I'm trying to get it into the form $\ln|x| +(x+2n)\pi i$

but what I'm confused about is the $\sqrt{-8}$ which gives $\sqrt{8} + \frac{1}{2}(\pi+2\pi n)i= \sqrt{8} + \left(\frac{\pi}{2} +\pi n \right)i$ where $n= 0,1$

now I'm not sure if I should take the above value and substitute it so that I would get:

$\arcsin(3) = -i\log\left[i 3+\sqrt{8} + \left(\frac{\pi}{2}\right)i \right]$ and

$\arcsin(3) = -i\log\left[i 3+\sqrt{8} + \left(\frac{3\pi}{2}\right)i \right]$

for some reason this equation don't look right even, considering the fact that I have 2 possible values.
• October 29th 2008, 09:47 PM
mr fantastic
Quote:

Originally Posted by lllll
let $\sin(z) = 3$ what is $z$ equally to?

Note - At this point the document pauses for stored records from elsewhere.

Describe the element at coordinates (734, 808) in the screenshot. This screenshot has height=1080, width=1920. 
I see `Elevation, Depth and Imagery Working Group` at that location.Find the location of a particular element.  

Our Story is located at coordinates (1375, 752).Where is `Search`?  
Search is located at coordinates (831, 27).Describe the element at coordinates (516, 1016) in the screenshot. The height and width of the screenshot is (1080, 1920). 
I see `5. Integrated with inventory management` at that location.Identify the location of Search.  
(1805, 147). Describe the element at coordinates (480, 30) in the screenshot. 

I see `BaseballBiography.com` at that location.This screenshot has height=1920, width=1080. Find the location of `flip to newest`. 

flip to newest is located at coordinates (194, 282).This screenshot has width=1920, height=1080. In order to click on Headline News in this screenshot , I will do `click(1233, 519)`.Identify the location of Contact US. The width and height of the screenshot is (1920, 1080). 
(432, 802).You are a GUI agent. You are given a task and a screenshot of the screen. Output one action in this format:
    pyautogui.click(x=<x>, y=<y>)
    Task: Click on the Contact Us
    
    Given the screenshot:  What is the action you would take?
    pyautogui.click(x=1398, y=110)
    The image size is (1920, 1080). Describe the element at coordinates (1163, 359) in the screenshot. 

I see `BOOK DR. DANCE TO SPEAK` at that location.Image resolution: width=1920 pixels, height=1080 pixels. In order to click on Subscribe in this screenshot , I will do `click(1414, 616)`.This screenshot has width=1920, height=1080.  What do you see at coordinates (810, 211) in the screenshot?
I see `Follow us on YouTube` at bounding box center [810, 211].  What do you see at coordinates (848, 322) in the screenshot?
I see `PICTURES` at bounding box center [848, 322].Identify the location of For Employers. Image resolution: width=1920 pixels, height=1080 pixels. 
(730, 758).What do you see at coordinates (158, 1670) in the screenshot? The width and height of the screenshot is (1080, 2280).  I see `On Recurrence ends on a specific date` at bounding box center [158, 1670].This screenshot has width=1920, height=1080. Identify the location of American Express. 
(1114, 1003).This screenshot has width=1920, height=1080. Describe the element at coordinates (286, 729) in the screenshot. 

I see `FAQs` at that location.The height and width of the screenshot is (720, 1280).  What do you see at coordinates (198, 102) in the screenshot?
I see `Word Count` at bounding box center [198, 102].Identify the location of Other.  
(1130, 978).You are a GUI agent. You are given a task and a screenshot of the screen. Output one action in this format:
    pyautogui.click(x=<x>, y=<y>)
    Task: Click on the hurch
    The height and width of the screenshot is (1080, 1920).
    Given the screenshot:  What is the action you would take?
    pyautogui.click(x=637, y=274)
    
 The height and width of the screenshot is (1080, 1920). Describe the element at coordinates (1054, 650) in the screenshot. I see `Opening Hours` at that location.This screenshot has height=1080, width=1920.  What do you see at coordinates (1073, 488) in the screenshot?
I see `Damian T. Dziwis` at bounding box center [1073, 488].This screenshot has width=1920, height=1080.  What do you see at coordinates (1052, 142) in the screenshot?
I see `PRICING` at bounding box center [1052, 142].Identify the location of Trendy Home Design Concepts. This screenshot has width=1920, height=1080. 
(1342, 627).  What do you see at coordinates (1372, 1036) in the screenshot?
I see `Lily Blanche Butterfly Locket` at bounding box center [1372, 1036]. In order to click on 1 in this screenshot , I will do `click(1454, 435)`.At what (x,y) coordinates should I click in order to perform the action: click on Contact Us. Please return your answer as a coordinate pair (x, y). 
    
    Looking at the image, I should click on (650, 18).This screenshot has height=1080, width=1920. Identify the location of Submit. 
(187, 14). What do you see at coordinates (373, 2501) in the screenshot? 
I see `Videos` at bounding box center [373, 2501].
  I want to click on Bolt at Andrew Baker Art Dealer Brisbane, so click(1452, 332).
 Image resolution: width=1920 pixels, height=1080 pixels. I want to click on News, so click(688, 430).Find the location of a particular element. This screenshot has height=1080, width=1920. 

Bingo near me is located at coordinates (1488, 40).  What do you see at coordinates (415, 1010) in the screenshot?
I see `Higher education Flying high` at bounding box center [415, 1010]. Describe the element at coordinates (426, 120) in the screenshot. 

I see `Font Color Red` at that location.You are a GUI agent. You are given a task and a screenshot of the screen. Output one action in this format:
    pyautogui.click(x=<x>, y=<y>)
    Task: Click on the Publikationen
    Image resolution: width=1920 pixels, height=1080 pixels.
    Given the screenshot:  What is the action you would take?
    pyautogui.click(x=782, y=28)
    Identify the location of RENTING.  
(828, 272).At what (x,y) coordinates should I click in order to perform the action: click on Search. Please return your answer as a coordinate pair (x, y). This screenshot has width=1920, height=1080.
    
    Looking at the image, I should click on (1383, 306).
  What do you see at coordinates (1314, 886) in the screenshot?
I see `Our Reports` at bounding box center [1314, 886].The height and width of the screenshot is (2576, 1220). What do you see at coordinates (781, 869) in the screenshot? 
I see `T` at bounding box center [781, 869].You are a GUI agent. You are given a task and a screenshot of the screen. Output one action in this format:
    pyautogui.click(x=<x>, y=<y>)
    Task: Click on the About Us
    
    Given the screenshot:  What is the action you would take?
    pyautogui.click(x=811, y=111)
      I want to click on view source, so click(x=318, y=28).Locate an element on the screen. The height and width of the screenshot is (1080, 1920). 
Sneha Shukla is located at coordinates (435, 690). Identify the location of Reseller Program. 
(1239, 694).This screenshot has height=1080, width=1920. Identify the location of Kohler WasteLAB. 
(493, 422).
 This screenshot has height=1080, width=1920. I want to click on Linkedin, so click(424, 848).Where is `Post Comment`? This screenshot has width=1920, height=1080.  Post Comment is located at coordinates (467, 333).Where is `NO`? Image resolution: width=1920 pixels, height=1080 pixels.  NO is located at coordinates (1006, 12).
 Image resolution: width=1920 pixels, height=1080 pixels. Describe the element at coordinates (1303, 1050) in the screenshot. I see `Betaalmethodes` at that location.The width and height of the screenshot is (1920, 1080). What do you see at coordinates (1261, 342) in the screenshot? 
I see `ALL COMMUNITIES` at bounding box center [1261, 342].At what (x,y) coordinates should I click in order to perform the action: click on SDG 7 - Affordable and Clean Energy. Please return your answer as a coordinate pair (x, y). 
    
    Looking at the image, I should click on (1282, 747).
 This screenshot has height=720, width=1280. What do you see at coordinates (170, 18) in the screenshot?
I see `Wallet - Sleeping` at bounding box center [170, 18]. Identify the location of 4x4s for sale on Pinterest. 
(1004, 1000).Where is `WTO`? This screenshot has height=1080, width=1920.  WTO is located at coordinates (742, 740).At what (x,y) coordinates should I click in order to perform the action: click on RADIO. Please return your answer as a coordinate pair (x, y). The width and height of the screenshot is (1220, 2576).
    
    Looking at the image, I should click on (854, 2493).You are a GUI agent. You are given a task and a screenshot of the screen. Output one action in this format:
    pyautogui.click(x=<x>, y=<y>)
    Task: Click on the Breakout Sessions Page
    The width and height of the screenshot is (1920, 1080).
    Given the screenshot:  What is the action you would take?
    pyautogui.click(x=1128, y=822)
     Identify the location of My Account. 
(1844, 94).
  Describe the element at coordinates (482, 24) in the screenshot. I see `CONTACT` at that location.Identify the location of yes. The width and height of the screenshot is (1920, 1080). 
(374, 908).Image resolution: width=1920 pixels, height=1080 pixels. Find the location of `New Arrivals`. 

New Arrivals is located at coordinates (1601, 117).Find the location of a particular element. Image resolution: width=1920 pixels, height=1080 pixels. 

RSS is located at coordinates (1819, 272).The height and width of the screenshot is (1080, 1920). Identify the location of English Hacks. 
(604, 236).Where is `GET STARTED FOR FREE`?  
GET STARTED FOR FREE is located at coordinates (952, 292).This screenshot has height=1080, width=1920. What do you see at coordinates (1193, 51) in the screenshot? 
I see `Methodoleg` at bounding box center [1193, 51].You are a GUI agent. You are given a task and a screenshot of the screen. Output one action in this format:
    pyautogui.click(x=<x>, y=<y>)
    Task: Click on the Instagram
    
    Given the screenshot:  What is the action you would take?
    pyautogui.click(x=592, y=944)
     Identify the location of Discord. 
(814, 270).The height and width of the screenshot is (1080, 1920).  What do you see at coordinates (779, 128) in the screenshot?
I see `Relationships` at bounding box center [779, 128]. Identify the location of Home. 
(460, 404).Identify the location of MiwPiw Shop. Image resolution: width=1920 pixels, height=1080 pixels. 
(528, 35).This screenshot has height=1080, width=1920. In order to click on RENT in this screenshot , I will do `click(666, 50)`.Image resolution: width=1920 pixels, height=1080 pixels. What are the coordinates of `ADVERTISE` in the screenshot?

$\arcsin(z) = -i\log[i z+\sqrt{1-z^2}]$

substituting z for 3 I get

$\arcsin(3) = -i\log[i 3+\sqrt{-8}]$

I'm trying to get it into the form $\ln|x| +(x+2n)\pi i$

but what I'm confused about is the $\sqrt{-8}$ which gives $\sqrt{8} + \frac{1}{2}(\pi+2\pi n)i= \sqrt{8} + \left(\frac{\pi}{2} +\pi n \right)i$ where $n= 0,1$

now I'm not sure if I should take the above value and substitute it so that I would get:

$\arcsin(3) = -i\log\left[i 3+\sqrt{8} + \left(\frac{\pi}{2}\right)i \right]$ and

$\arcsin(3) = -i\log\left[i 3+\sqrt{8} + \left(\frac{3\pi}{2}\right)i \right]$

for some reason this equation don't look right even, considering the fact that I have 2 possible values.

$\ln (3 i + \sqrt{-8}) = \ln(3 i + i 2 \sqrt{2}) = \ln(i[3 + 2 \sqrt{2}]) = \ln (3 + 2 \sqrt{2}) + \frac{\pi}{2} i + 2 n \pi i$ where n is an integer.